**Task instructions:** Rename "Where should I click to" to "Where do I click to" in every one of the items below and reproduce them with no other change.

[Word and element locating data]
** START **

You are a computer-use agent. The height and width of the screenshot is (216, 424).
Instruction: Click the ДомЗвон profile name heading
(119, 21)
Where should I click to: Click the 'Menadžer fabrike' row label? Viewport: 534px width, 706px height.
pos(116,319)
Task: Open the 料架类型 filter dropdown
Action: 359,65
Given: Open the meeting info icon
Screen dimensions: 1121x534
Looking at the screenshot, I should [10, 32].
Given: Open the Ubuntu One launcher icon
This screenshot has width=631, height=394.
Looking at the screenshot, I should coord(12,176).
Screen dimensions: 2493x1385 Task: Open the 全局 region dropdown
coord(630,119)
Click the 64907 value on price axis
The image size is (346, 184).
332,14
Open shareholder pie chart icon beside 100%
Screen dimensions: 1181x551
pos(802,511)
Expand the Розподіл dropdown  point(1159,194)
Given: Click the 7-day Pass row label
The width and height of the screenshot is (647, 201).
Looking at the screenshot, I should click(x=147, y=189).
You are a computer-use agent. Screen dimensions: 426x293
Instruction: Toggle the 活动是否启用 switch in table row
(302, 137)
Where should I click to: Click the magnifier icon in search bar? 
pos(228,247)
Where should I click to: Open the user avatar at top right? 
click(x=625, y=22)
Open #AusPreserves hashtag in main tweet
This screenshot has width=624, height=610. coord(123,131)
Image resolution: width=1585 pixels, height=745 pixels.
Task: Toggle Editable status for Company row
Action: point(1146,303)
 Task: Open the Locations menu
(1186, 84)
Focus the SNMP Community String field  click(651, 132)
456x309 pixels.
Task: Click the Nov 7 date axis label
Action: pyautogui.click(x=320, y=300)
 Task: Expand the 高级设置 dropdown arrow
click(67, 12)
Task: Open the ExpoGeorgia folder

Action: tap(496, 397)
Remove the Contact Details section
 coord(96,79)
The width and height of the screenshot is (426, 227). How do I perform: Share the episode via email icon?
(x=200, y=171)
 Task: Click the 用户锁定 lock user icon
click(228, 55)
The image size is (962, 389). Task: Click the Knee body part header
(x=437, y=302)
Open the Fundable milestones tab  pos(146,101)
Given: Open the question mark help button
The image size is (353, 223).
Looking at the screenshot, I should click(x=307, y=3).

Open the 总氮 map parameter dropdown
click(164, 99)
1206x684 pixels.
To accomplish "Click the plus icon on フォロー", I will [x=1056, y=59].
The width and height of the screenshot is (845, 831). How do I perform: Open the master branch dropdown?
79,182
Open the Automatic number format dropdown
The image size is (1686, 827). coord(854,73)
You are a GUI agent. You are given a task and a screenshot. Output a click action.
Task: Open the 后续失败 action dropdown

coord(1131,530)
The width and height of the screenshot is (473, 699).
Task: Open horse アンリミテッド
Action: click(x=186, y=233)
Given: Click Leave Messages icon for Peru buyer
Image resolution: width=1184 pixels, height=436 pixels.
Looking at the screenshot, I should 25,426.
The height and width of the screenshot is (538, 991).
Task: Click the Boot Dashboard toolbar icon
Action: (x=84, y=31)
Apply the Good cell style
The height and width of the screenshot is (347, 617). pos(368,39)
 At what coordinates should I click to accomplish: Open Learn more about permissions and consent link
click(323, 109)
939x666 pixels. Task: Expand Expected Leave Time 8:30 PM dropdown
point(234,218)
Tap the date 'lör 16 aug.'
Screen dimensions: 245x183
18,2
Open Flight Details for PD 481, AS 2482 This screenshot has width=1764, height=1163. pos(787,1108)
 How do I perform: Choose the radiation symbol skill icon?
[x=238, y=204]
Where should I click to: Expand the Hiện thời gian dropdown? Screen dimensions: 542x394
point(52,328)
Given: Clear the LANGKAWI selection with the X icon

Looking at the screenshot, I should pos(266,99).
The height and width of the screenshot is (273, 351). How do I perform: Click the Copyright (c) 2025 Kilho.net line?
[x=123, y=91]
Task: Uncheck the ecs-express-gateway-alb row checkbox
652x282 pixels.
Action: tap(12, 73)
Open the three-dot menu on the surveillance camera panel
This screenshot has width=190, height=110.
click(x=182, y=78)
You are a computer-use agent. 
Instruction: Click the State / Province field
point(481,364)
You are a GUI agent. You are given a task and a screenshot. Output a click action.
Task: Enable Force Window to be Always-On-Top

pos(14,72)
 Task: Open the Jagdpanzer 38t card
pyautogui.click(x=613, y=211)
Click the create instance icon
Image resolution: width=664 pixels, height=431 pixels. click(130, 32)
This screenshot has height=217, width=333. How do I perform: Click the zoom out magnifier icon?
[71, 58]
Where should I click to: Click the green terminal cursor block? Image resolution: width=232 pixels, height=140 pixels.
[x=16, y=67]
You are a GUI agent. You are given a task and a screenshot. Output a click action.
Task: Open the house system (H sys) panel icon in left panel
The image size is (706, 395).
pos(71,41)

** END **

**Task solution:**
You are a computer-use agent. The height and width of the screenshot is (216, 424).
Instruction: Click the ДомЗвон profile name heading
(119, 21)
Where do I click to: Click the 'Menadžer fabrike' row label? Viewport: 534px width, 706px height.
pos(116,319)
Task: Open the 料架类型 filter dropdown
Action: 359,65
Given: Open the meeting info icon
Screen dimensions: 1121x534
Looking at the screenshot, I should [10, 32].
Given: Open the Ubuntu One launcher icon
This screenshot has width=631, height=394.
Looking at the screenshot, I should coord(12,176).
Screen dimensions: 2493x1385 Task: Open the 全局 region dropdown
coord(630,119)
Click the 64907 value on price axis
The image size is (346, 184).
332,14
Open shareholder pie chart icon beside 100%
Screen dimensions: 1181x551
pos(802,511)
Expand the Розподіл dropdown  point(1159,194)
Given: Click the 7-day Pass row label
The width and height of the screenshot is (647, 201).
Looking at the screenshot, I should click(x=147, y=189).
You are a computer-use agent. Screen dimensions: 426x293
Instruction: Toggle the 活动是否启用 switch in table row
(302, 137)
Where do I click to: Click the magnifier icon in search bar? 
pos(228,247)
Where do I click to: Open the user avatar at top right? 
click(x=625, y=22)
Open #AusPreserves hashtag in main tweet
This screenshot has width=624, height=610. coord(123,131)
Image resolution: width=1585 pixels, height=745 pixels.
Task: Toggle Editable status for Company row
Action: point(1146,303)
 Task: Open the Locations menu
(1186, 84)
Focus the SNMP Community String field  click(651, 132)
456x309 pixels.
Task: Click the Nov 7 date axis label
Action: pyautogui.click(x=320, y=300)
 Task: Expand the 高级设置 dropdown arrow
click(67, 12)
Task: Open the ExpoGeorgia folder

Action: tap(496, 397)
Remove the Contact Details section
 coord(96,79)
The width and height of the screenshot is (426, 227). How do I perform: Share the episode via email icon?
(x=200, y=171)
 Task: Click the 用户锁定 lock user icon
click(228, 55)
The image size is (962, 389). Task: Click the Knee body part header
(x=437, y=302)
Open the Fundable milestones tab  pos(146,101)
Given: Open the question mark help button
The image size is (353, 223).
Looking at the screenshot, I should click(x=307, y=3).

Open the 总氮 map parameter dropdown
click(164, 99)
1206x684 pixels.
To accomplish "Click the plus icon on フォロー", I will [x=1056, y=59].
The width and height of the screenshot is (845, 831). How do I perform: Open the master branch dropdown?
79,182
Open the Automatic number format dropdown
The image size is (1686, 827). coord(854,73)
You are a GUI agent. You are given a task and a screenshot. Output a click action.
Task: Open the 后续失败 action dropdown

coord(1131,530)
The width and height of the screenshot is (473, 699).
Task: Open horse アンリミテッド
Action: click(x=186, y=233)
Given: Click Leave Messages icon for Peru buyer
Image resolution: width=1184 pixels, height=436 pixels.
Looking at the screenshot, I should 25,426.
The height and width of the screenshot is (538, 991).
Task: Click the Boot Dashboard toolbar icon
Action: (x=84, y=31)
Apply the Good cell style
The height and width of the screenshot is (347, 617). pos(368,39)
 At what coordinates should I click to accomplish: Open Learn more about permissions and consent link
click(323, 109)
939x666 pixels. Task: Expand Expected Leave Time 8:30 PM dropdown
point(234,218)
Tap the date 'lör 16 aug.'
Screen dimensions: 245x183
18,2
Open Flight Details for PD 481, AS 2482 This screenshot has width=1764, height=1163. pos(787,1108)
 How do I perform: Choose the radiation symbol skill icon?
[x=238, y=204]
Where do I click to: Expand the Hiện thời gian dropdown? Screen dimensions: 542x394
point(52,328)
Given: Clear the LANGKAWI selection with the X icon

Looking at the screenshot, I should pos(266,99).
The height and width of the screenshot is (273, 351). How do I perform: Click the Copyright (c) 2025 Kilho.net line?
[x=123, y=91]
Task: Uncheck the ecs-express-gateway-alb row checkbox
652x282 pixels.
Action: tap(12, 73)
Open the three-dot menu on the surveillance camera panel
This screenshot has width=190, height=110.
click(x=182, y=78)
You are a computer-use agent. 
Instruction: Click the State / Province field
point(481,364)
You are a GUI agent. You are given a task and a screenshot. Output a click action.
Task: Enable Force Window to be Always-On-Top

pos(14,72)
 Task: Open the Jagdpanzer 38t card
pyautogui.click(x=613, y=211)
Click the create instance icon
Image resolution: width=664 pixels, height=431 pixels. click(130, 32)
This screenshot has height=217, width=333. How do I perform: Click the zoom out magnifier icon?
[71, 58]
Where do I click to: Click the green terminal cursor block? Image resolution: width=232 pixels, height=140 pixels.
[x=16, y=67]
You are a GUI agent. You are given a task and a screenshot. Output a click action.
Task: Open the house system (H sys) panel icon in left panel
The image size is (706, 395).
pos(71,41)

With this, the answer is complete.